(Collected data)
-- Opening Marker --
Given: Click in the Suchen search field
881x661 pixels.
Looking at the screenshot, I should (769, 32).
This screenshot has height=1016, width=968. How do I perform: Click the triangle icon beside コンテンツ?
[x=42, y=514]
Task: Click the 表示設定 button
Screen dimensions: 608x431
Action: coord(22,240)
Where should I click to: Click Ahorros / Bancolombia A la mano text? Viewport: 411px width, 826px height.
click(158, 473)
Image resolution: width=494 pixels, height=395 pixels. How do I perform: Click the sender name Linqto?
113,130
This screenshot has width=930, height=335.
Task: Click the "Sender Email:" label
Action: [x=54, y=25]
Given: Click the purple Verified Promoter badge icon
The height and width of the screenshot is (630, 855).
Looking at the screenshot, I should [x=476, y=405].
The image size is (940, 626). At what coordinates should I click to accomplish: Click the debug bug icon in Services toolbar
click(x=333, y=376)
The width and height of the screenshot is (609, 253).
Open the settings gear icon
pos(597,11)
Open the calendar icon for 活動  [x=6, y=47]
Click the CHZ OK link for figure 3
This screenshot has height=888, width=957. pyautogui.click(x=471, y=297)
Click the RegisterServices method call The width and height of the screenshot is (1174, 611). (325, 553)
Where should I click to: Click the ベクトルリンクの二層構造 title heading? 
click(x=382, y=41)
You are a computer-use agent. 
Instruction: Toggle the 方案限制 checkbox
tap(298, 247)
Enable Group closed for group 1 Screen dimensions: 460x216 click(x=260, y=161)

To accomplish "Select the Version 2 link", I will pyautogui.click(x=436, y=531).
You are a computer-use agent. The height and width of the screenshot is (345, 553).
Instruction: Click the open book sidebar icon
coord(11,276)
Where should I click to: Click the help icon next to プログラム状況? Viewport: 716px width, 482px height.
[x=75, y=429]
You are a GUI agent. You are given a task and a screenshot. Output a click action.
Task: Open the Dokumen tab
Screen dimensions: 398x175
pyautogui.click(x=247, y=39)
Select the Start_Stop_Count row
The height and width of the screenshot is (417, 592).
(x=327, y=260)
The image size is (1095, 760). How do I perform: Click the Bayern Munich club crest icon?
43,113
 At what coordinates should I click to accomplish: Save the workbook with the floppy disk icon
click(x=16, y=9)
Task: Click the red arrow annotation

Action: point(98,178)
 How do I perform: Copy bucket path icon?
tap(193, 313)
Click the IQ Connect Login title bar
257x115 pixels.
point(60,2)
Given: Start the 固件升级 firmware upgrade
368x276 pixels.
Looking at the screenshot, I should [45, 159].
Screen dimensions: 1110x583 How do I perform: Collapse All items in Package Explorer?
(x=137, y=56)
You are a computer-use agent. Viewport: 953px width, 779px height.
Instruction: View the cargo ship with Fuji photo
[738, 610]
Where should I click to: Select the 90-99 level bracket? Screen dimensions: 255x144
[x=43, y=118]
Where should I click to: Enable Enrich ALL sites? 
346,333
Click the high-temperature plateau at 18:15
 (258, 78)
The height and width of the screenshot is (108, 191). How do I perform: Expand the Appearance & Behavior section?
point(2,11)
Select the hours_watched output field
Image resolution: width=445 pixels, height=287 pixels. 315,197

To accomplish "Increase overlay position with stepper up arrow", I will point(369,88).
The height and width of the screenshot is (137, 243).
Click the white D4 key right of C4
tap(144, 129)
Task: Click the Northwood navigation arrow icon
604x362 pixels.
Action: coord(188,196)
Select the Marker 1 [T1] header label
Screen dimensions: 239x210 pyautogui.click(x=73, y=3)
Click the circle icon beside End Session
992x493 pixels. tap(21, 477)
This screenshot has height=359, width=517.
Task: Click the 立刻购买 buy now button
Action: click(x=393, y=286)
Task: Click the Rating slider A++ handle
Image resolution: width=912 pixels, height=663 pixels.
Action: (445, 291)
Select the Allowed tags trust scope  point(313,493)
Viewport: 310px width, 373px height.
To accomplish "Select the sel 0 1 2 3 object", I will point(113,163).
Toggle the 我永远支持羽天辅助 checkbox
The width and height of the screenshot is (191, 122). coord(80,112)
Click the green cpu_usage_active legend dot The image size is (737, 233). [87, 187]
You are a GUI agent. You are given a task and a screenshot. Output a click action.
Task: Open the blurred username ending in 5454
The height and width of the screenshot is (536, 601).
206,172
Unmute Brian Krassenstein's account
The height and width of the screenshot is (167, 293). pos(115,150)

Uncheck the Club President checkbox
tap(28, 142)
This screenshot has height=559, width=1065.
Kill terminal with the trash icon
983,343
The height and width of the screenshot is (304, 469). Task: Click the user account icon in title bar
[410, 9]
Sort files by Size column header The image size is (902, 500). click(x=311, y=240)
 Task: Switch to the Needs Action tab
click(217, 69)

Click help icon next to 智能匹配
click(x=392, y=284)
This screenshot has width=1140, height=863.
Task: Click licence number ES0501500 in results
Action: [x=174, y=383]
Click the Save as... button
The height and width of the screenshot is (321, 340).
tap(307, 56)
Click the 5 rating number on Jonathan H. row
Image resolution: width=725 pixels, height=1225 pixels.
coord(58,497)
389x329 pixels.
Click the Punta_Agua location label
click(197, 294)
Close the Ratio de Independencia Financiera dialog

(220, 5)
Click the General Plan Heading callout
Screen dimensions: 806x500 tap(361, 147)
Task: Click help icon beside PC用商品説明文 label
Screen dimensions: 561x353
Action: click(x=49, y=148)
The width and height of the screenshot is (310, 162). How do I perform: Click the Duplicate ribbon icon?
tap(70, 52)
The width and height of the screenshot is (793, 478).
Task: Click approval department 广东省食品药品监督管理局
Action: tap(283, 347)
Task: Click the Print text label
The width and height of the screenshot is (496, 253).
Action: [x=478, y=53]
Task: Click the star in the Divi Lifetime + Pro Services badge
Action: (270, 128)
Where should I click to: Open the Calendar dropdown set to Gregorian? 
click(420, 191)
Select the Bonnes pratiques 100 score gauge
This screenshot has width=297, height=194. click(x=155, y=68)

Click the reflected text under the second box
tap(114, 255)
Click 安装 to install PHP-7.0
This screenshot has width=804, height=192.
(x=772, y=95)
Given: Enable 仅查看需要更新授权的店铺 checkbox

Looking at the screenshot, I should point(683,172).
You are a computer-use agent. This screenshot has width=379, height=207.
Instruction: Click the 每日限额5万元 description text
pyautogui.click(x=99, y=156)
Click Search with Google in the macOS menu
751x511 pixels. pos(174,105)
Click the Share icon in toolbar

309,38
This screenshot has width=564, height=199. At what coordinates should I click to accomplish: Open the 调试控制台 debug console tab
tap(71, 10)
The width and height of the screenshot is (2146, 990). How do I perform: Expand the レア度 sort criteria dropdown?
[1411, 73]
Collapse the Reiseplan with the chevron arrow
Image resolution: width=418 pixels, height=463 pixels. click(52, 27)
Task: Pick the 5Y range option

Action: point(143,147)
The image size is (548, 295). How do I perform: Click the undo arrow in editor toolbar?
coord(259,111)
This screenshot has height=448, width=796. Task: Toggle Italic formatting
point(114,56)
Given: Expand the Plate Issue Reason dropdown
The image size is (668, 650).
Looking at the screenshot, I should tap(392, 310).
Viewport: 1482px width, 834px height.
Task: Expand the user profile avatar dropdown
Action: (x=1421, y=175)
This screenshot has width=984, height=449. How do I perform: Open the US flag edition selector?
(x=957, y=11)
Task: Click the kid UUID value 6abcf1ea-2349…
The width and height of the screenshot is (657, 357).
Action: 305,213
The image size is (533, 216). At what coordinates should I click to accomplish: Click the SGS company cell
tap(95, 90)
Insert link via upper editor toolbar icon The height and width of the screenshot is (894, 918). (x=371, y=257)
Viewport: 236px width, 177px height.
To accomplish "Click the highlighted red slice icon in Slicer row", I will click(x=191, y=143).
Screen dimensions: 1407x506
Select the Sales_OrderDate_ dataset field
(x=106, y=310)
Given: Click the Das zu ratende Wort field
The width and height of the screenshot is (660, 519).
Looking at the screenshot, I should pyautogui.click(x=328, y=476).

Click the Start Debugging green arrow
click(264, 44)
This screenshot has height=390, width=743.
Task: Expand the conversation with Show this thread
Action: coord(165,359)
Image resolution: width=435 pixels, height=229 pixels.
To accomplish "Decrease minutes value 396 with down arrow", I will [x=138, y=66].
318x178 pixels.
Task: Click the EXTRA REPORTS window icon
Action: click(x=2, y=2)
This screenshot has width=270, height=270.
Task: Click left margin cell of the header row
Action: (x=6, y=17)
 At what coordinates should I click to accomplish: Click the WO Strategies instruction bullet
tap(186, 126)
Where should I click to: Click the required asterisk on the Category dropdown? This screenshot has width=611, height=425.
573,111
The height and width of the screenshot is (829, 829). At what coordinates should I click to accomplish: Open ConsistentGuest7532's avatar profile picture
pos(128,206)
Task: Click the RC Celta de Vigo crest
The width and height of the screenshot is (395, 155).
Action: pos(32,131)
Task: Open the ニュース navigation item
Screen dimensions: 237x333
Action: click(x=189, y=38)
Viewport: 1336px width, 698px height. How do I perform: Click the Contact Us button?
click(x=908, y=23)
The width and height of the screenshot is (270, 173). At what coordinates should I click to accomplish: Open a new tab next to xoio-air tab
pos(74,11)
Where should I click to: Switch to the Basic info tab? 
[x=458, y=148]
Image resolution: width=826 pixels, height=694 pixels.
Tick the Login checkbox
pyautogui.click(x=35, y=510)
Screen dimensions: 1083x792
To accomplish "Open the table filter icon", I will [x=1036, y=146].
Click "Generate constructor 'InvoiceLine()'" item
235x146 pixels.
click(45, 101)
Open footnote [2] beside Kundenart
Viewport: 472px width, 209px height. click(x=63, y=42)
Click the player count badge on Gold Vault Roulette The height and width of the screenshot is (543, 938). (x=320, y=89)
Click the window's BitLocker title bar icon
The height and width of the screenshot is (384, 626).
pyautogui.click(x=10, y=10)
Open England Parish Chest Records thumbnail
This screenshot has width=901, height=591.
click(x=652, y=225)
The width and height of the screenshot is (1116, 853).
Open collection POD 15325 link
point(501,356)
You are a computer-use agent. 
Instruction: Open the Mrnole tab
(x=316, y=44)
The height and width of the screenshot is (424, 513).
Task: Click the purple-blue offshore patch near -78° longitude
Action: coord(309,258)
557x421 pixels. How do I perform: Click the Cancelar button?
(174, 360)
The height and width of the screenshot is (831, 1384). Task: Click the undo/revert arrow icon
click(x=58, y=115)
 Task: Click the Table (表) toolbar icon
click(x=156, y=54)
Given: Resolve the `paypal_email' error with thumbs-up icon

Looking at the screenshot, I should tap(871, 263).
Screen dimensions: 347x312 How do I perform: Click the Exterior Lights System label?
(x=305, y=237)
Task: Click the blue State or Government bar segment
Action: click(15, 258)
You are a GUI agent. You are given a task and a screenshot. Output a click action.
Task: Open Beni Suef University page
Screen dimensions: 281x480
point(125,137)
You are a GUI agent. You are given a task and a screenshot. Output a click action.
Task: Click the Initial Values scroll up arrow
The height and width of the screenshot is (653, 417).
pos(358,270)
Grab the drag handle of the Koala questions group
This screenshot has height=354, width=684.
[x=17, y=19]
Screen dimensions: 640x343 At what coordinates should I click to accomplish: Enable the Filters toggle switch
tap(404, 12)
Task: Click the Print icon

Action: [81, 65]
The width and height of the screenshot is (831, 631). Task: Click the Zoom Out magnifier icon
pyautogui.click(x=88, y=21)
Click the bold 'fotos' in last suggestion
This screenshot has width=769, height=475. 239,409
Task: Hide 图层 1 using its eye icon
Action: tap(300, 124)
-- Closing Marker --
**Task details**
From the entries above, show each line that includes the string "computer".

**Response area**
You are a computer-use agent. 
You are a computer-use agent. The height and width of the screenshot is (345, 553).
You are a computer-use agent. Viewport: 953px width, 779px height.
You are a computer-use agent. This screenshot has width=379, height=207.
You are a computer-use agent. 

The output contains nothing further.